Recorded data:

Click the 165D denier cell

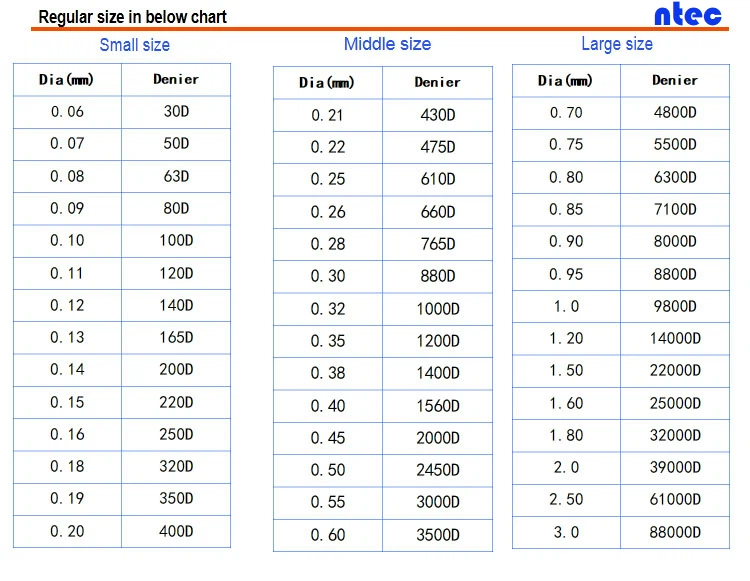pos(176,338)
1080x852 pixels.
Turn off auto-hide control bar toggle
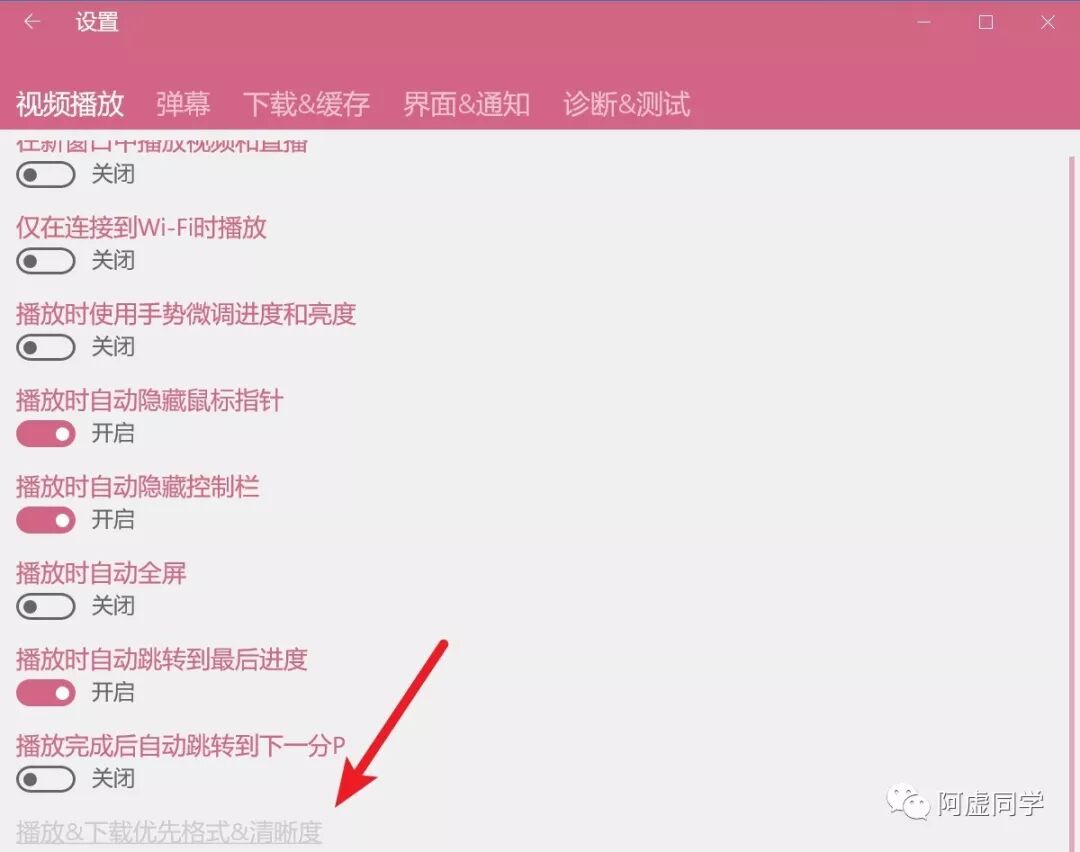[45, 520]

**Task brief**:
Extract every line of the listing above without changing any wording, and omit the pictures.

**Answer**:
Click the 165D denier cell

pos(176,338)
1080x852 pixels.
Turn off auto-hide control bar toggle
[45, 520]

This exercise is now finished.